> _Assigned task_:
Restate the listing below word for word.

*****

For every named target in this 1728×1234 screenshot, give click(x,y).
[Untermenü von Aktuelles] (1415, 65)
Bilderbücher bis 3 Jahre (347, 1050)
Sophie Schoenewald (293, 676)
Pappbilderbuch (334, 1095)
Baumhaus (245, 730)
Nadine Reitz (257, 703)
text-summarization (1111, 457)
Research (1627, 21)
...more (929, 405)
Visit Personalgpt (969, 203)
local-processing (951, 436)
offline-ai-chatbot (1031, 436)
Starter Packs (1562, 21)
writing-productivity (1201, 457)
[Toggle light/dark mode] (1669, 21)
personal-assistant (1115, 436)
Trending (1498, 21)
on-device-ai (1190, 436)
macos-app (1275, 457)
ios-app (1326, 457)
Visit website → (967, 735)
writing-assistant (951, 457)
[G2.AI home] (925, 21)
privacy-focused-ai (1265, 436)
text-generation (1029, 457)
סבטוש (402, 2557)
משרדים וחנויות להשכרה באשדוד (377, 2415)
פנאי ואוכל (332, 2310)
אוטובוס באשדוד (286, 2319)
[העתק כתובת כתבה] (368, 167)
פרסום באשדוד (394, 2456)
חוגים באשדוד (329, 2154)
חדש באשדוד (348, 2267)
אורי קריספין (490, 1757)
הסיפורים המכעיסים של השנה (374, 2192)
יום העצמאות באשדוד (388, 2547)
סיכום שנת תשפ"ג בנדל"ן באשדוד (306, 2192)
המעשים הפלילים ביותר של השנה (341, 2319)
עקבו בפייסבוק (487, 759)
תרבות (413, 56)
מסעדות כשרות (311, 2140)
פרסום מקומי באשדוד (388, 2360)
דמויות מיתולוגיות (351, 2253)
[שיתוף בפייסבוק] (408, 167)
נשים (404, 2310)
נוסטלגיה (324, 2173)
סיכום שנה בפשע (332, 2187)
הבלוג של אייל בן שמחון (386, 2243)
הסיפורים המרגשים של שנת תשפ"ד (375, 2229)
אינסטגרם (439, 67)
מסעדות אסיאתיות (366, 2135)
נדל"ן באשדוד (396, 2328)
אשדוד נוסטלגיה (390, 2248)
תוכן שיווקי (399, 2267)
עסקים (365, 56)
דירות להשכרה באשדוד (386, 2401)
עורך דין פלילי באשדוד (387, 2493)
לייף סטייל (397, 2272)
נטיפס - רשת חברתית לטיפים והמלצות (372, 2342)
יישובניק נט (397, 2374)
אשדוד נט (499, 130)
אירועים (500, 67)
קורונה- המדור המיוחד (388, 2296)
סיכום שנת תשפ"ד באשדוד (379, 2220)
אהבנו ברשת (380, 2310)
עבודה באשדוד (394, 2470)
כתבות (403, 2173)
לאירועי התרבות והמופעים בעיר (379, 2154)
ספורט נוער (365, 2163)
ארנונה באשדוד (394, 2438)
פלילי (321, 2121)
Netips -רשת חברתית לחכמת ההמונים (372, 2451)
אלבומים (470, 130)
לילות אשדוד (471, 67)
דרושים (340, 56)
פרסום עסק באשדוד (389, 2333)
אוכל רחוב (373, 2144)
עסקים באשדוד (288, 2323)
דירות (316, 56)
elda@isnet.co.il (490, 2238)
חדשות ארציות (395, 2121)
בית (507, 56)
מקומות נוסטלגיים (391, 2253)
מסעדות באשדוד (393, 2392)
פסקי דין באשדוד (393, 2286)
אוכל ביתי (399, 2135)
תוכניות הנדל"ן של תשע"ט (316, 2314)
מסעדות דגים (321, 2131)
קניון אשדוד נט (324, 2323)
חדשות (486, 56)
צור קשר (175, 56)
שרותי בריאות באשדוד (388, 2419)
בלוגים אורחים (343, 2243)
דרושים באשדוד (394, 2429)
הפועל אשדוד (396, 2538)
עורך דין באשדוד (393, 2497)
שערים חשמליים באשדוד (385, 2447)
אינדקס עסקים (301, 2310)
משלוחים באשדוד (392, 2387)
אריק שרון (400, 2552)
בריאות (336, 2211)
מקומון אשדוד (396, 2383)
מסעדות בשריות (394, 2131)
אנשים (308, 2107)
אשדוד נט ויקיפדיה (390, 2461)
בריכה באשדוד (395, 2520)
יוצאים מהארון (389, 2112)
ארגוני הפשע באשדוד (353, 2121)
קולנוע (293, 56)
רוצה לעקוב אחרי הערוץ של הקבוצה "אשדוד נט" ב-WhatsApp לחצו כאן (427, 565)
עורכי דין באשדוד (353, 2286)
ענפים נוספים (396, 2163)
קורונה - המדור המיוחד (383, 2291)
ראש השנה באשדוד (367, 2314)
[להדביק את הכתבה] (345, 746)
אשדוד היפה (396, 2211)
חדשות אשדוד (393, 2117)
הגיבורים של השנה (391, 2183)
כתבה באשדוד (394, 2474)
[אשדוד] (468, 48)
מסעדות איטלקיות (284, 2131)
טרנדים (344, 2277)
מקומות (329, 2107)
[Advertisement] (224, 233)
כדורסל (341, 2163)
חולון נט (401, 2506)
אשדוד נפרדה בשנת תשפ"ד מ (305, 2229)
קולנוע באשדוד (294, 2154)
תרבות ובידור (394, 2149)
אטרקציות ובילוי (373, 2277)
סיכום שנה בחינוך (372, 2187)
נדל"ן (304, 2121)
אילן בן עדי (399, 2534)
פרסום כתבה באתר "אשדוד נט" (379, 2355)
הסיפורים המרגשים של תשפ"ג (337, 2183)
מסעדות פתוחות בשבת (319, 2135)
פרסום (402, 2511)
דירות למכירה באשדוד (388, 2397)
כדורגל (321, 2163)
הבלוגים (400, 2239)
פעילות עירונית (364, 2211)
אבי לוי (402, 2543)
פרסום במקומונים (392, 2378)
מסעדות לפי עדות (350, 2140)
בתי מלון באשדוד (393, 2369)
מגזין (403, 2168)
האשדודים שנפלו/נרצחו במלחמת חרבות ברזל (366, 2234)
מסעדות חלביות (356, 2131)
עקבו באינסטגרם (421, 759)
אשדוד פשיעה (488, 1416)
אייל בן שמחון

*****

> _Completed task_:
For every named target in this 1728×1234 screenshot, give click(x,y).
[Untermenü von Aktuelles] (1415, 65)
Bilderbücher bis 3 Jahre (347, 1050)
Sophie Schoenewald (293, 676)
Pappbilderbuch (334, 1095)
Baumhaus (245, 730)
Nadine Reitz (257, 703)
text-summarization (1111, 457)
Research (1627, 21)
...more (929, 405)
Visit Personalgpt (969, 203)
local-processing (951, 436)
offline-ai-chatbot (1031, 436)
Starter Packs (1562, 21)
writing-productivity (1201, 457)
[Toggle light/dark mode] (1669, 21)
personal-assistant (1115, 436)
Trending (1498, 21)
on-device-ai (1190, 436)
macos-app (1275, 457)
ios-app (1326, 457)
Visit website → (967, 735)
writing-assistant (951, 457)
[G2.AI home] (925, 21)
privacy-focused-ai (1265, 436)
text-generation (1029, 457)
סבטוש (402, 2557)
משרדים וחנויות להשכרה באשדוד (377, 2415)
פנאי ואוכל (332, 2310)
אוטובוס באשדוד (286, 2319)
[העתק כתובת כתבה] (368, 167)
פרסום באשדוד (394, 2456)
חוגים באשדוד (329, 2154)
חדש באשדוד (348, 2267)
אורי קריספין (490, 1757)
הסיפורים המכעיסים של השנה (374, 2192)
יום העצמאות באשדוד (388, 2547)
סיכום שנת תשפ"ג בנדל"ן באשדוד (306, 2192)
המעשים הפלילים ביותר של השנה (341, 2319)
עקבו בפייסבוק (487, 759)
תרבות (413, 56)
מסעדות כשרות (311, 2140)
פרסום מקומי באשדוד (388, 2360)
דמויות מיתולוגיות (351, 2253)
[שיתוף בפייסבוק] (408, 167)
נשים (404, 2310)
נוסטלגיה (324, 2173)
סיכום שנה בפשע (332, 2187)
הבלוג של אייל בן שמחון (386, 2243)
הסיפורים המרגשים של שנת תשפ"ד (375, 2229)
אינסטגרם (439, 67)
מסעדות אסיאתיות (366, 2135)
נדל"ן באשדוד (396, 2328)
אשדוד נוסטלגיה (390, 2248)
תוכן שיווקי (399, 2267)
עסקים (365, 56)
דירות להשכרה באשדוד (386, 2401)
עורך דין פלילי באשדוד (387, 2493)
לייף סטייל (397, 2272)
נטיפס - רשת חברתית לטיפים והמלצות (372, 2342)
יישובניק נט (397, 2374)
אשדוד נט (499, 130)
אירועים (500, 67)
קורונה- המדור המיוחד (388, 2296)
סיכום שנת תשפ"ד באשדוד (379, 2220)
אהבנו ברשת (380, 2310)
עבודה באשדוד (394, 2470)
כתבות (403, 2173)
לאירועי התרבות והמופעים בעיר (379, 2154)
ספורט נוער (365, 2163)
ארנונה באשדוד (394, 2438)
פלילי (321, 2121)
Netips -רשת חברתית לחכמת ההמונים (372, 2451)
אלבומים (470, 130)
לילות אשדוד (471, 67)
דרושים (340, 56)
פרסום עסק באשדוד (389, 2333)
אוכל רחוב (373, 2144)
עסקים באשדוד (288, 2323)
דירות (316, 56)
elda@isnet.co.il (490, 2238)
חדשות ארציות (395, 2121)
בית (507, 56)
מקומות נוסטלגיים (391, 2253)
מסעדות באשדוד (393, 2392)
פסקי דין באשדוד (393, 2286)
אוכל ביתי (399, 2135)
תוכניות הנדל"ן של תשע"ט (316, 2314)
מסעדות דגים (321, 2131)
קניון אשדוד נט (324, 2323)
חדשות (486, 56)
צור קשר (175, 56)
שרותי בריאות באשדוד (388, 2419)
בלוגים אורחים (343, 2243)
דרושים באשדוד (394, 2429)
הפועל אשדוד (396, 2538)
עורך דין באשדוד (393, 2497)
שערים חשמליים באשדוד (385, 2447)
אינדקס עסקים (301, 2310)
משלוחים באשדוד (392, 2387)
אריק שרון (400, 2552)
בריאות (336, 2211)
מקומון אשדוד (396, 2383)
מסעדות בשריות (394, 2131)
אנשים (308, 2107)
אשדוד נט ויקיפדיה (390, 2461)
בריכה באשדוד (395, 2520)
יוצאים מהארון (389, 2112)
ארגוני הפשע באשדוד (353, 2121)
קולנוע (293, 56)
רוצה לעקוב אחרי הערוץ של הקבוצה "אשדוד נט" ב-WhatsApp לחצו כאן (427, 565)
עורכי דין באשדוד (353, 2286)
ענפים נוספים (396, 2163)
קורונה - המדור המיוחד (383, 2291)
ראש השנה באשדוד (367, 2314)
[להדביק את הכתבה] (345, 746)
אשדוד היפה (396, 2211)
חדשות אשדוד (393, 2117)
הגיבורים של השנה (391, 2183)
כתבה באשדוד (394, 2474)
[אשדוד] (468, 48)
מסעדות איטלקיות (284, 2131)
טרנדים (344, 2277)
מקומות (329, 2107)
[Advertisement] (224, 233)
כדורסל (341, 2163)
חולון נט (401, 2506)
אשדוד נפרדה בשנת תשפ"ד מ (305, 2229)
קולנוע באשדוד (294, 2154)
תרבות ובידור (394, 2149)
אטרקציות ובילוי (373, 2277)
סיכום שנה בחינוך (372, 2187)
נדל"ן (304, 2121)
אילן בן עדי (399, 2534)
פרסום כתבה באתר "אשדוד נט" (379, 2355)
הסיפורים המרגשים של תשפ"ג (337, 2183)
מסעדות פתוחות בשבת (319, 2135)
פרסום (402, 2511)
דירות למכירה באשדוד (388, 2397)
כדורגל (321, 2163)
הבלוגים (400, 2239)
פעילות עירונית (364, 2211)
אבי לוי (402, 2543)
פרסום במקומונים (392, 2378)
מסעדות לפי עדות (350, 2140)
בתי מלון באשדוד (393, 2369)
מגזין (403, 2168)
האשדודים שנפלו/נרצחו במלחמת חרבות ברזל (366, 2234)
מסעדות חלביות (356, 2131)
עקבו באינסטגרם (421, 759)
אשדוד פשיעה (488, 1416)
אייל בן שמחון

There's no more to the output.